The over-reporting is mainly attributable to the reporting of cases from literature articles related to a drug for which the company has not obtained the MA yet; to the submission of cases containing only the outcome and to the reporting of ICSR deriving from a secondary source.

The under-reporting is instead due to the non-submission of not-serious cases to EudraVigilance within the 90 days required by the regulations and to the trend to exclude the ownership of the drug for cases from literature.

Furthermore, from 22th November 2017, 20 GvP inspections were carried out by the MHRA, which revealed the following non-conformities by pharmaceutical companies:
– lack of documented procedures that describe the data monitoring processes in EudraVigilance
– lack of documented agreements that define the criteria and guidelines for the management of the revision of the eRMRs when outsourced to third parties
– lack of documentation confirming the quarterly revisions of the eRMRs or the implementation of the statements recorded during the monthly meetings of the Safety team.

To counterbalance the anomalies reported by the British inspector, the intervention of MSD UK’s Deputy EU QPPV, Margaret Walters, highlighted that the benefits expected from the new implementation of EudraVigilance, such as the simplification of the submission of cases and the signal detection, are, instead, undermined by the massive workload caused by the screening of the numerous cases downloaded.
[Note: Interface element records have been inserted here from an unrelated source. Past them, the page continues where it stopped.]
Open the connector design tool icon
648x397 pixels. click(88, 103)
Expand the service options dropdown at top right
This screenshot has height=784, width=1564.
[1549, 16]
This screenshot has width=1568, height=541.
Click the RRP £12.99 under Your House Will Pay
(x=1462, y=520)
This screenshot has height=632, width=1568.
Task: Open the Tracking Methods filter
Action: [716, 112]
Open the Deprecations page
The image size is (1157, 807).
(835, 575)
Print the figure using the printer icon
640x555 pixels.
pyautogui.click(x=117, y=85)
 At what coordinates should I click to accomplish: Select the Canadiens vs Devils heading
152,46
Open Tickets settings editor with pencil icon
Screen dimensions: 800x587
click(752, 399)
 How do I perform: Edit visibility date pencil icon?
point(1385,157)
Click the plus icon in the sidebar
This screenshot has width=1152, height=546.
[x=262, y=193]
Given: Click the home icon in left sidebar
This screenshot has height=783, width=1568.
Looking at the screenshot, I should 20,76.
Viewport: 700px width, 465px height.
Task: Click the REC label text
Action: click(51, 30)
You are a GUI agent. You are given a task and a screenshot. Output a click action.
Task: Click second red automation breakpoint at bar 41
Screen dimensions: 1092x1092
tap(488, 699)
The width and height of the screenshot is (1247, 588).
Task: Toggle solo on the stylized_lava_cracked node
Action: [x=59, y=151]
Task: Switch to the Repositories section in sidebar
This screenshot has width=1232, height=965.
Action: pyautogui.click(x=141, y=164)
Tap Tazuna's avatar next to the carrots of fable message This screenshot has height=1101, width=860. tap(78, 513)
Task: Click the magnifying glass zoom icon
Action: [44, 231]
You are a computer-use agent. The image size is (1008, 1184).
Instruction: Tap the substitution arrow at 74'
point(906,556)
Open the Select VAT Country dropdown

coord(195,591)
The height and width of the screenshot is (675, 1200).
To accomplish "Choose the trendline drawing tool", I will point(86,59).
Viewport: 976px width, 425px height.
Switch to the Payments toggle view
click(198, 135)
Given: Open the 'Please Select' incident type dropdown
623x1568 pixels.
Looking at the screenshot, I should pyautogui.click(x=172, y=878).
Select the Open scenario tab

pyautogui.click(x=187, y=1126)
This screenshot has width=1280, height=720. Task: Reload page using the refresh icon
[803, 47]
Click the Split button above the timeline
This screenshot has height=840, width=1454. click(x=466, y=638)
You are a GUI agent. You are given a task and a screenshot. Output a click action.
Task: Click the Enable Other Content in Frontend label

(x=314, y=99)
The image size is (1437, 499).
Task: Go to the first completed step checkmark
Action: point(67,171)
This led to a boost of time and resources employed, to the revision of internal procedures and to an even more complex handling of cases from literature, as well as to the increase of the duplicates.
In a third speech, Christiane Michel, Novartis Global Head Safety Signal Detection, illustrating the experience gained from the comparison between their internal database and EVDAS for the signal detection management, admitted that even for the Swiss multinational many are the difficulties and the challenges encountered.